## What this task involves
Please transcribe exactly, and only, the lines of the data below between the line holding "The height and width of the screenshot is (677, 1024)." and the line holding "Switch to the チャンネル tab", inclusive.

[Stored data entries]
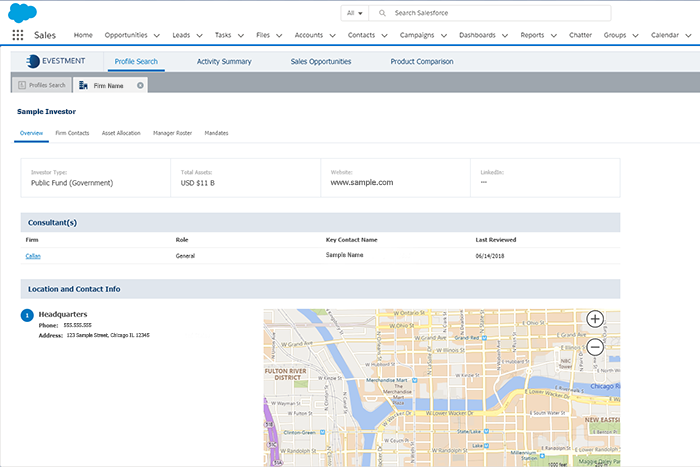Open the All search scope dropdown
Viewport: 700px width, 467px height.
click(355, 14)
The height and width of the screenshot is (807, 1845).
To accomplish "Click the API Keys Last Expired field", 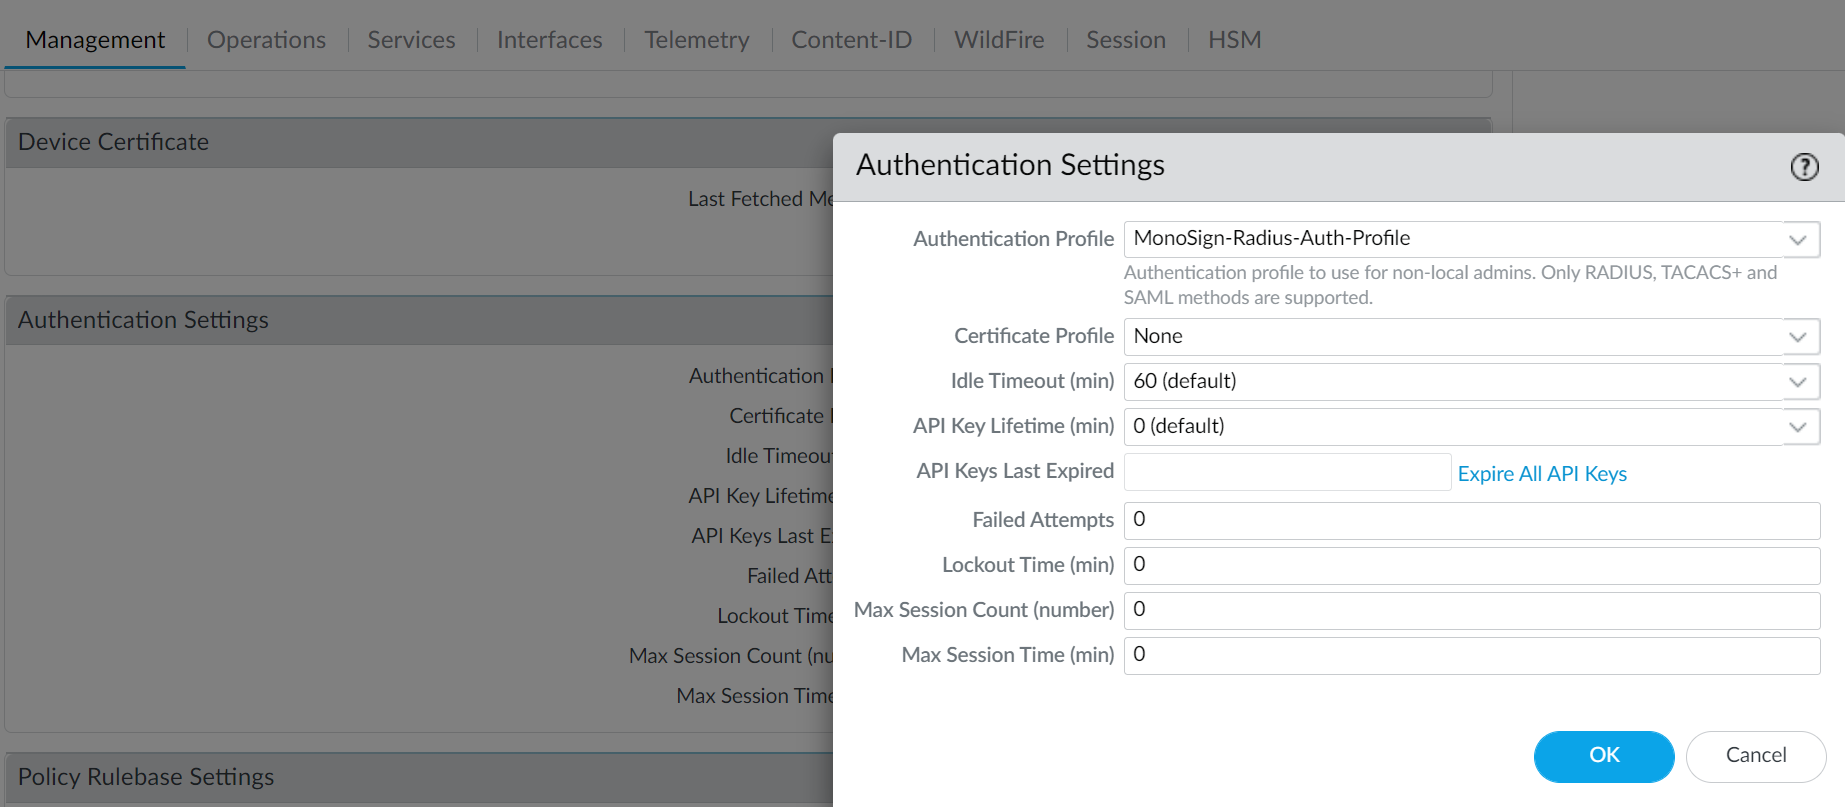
* * *
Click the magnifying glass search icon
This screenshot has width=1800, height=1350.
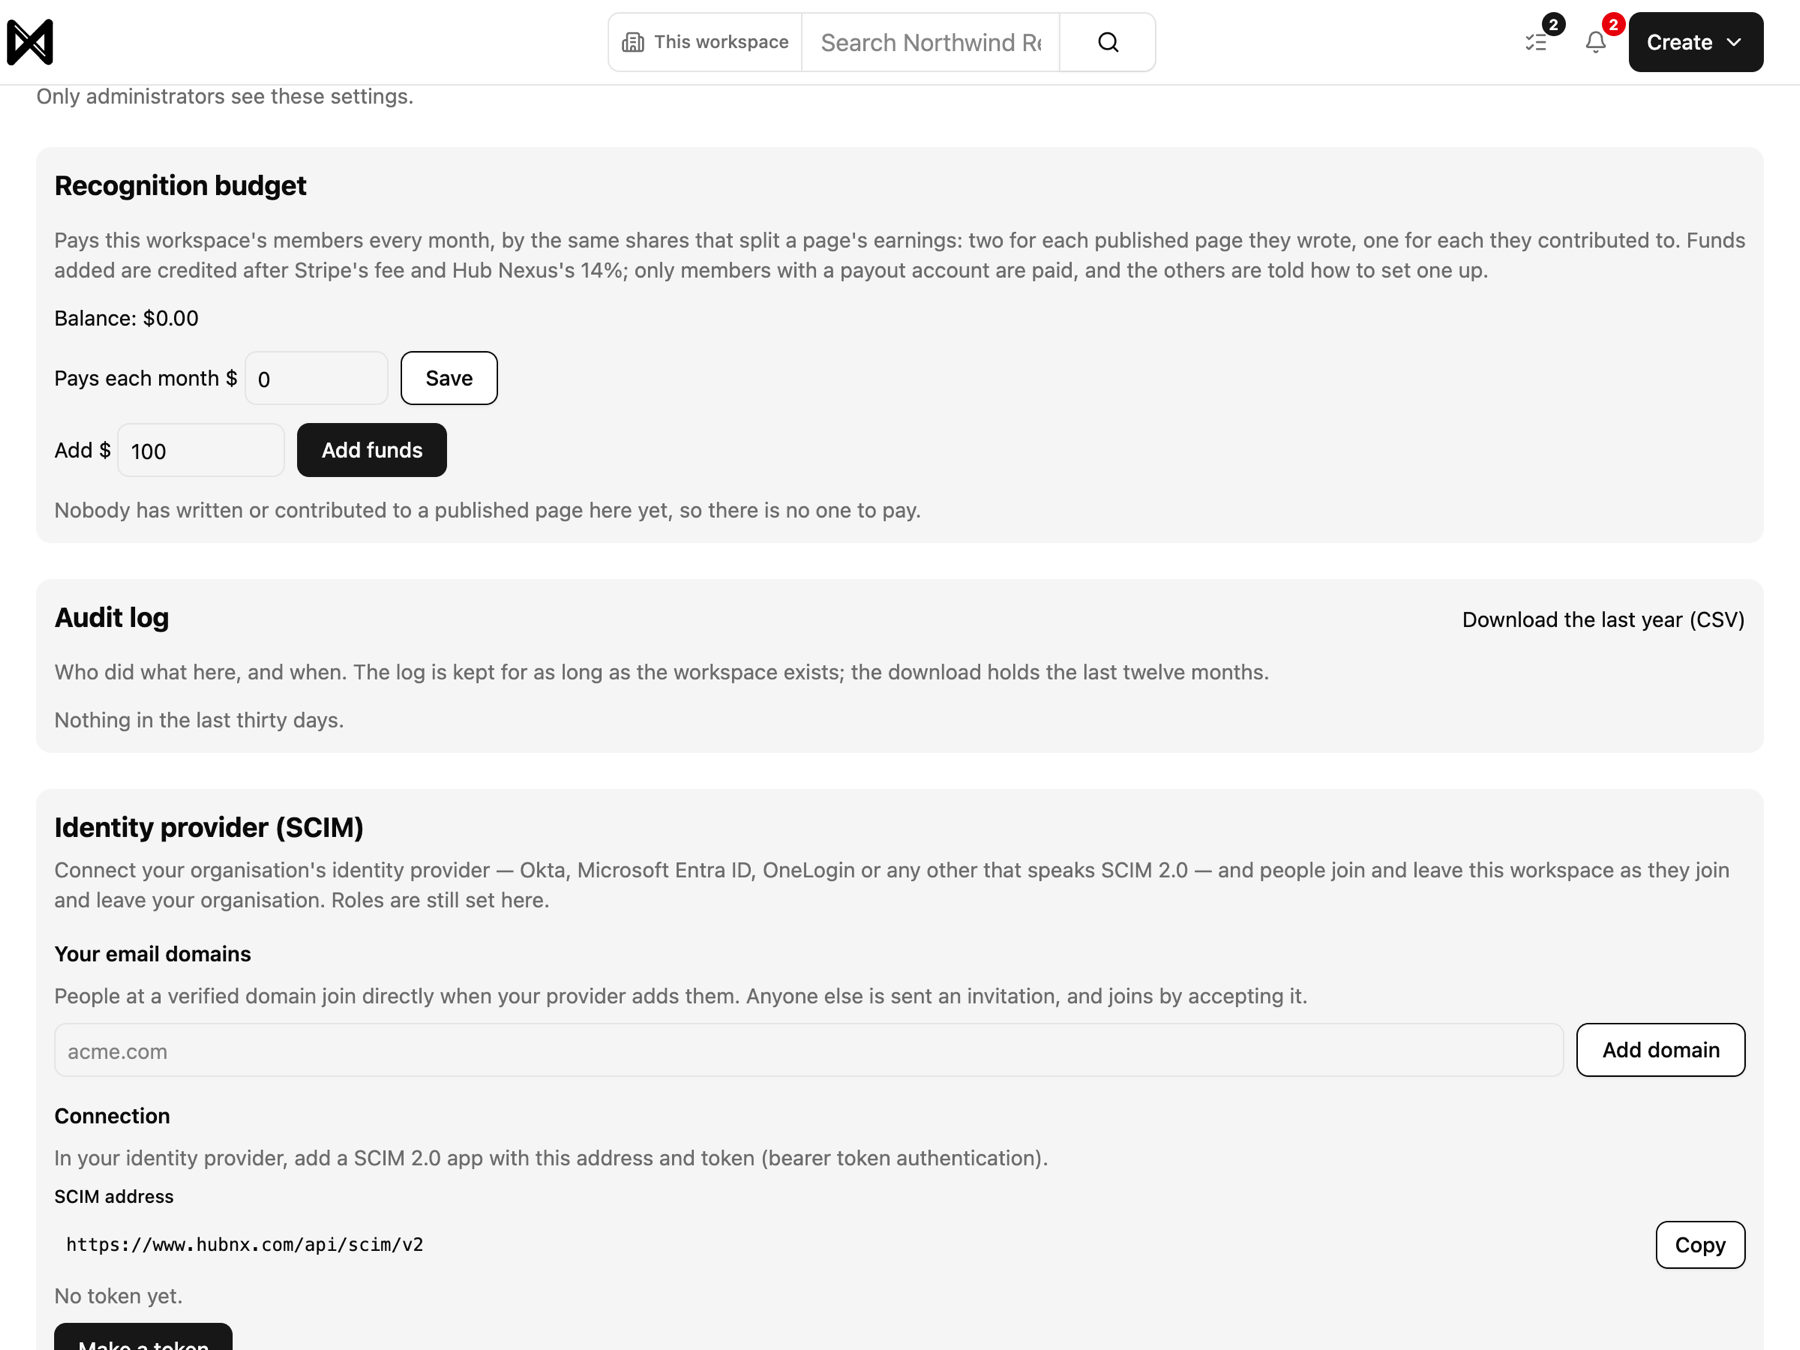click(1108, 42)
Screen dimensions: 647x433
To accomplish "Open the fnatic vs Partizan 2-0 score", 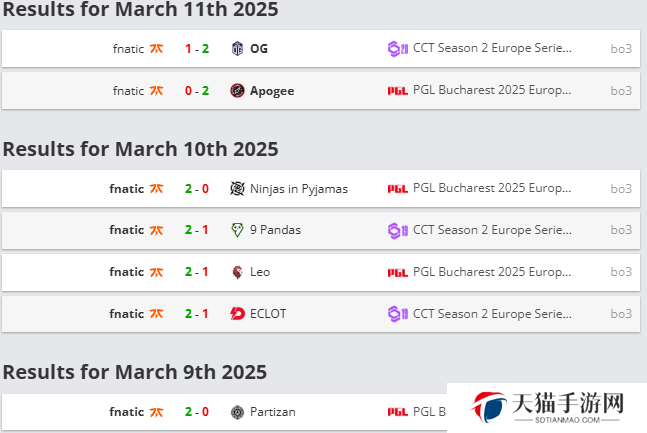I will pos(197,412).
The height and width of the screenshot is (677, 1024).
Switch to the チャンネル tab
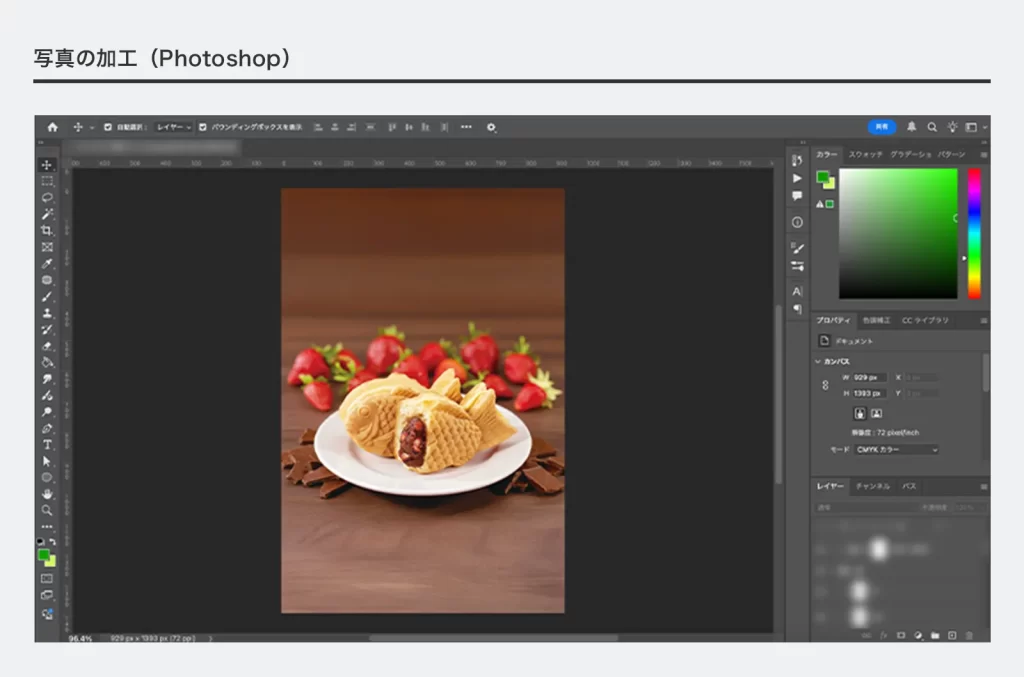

## Solution to this problem
The height and width of the screenshot is (677, 1024).
Switch to the チャンネル tab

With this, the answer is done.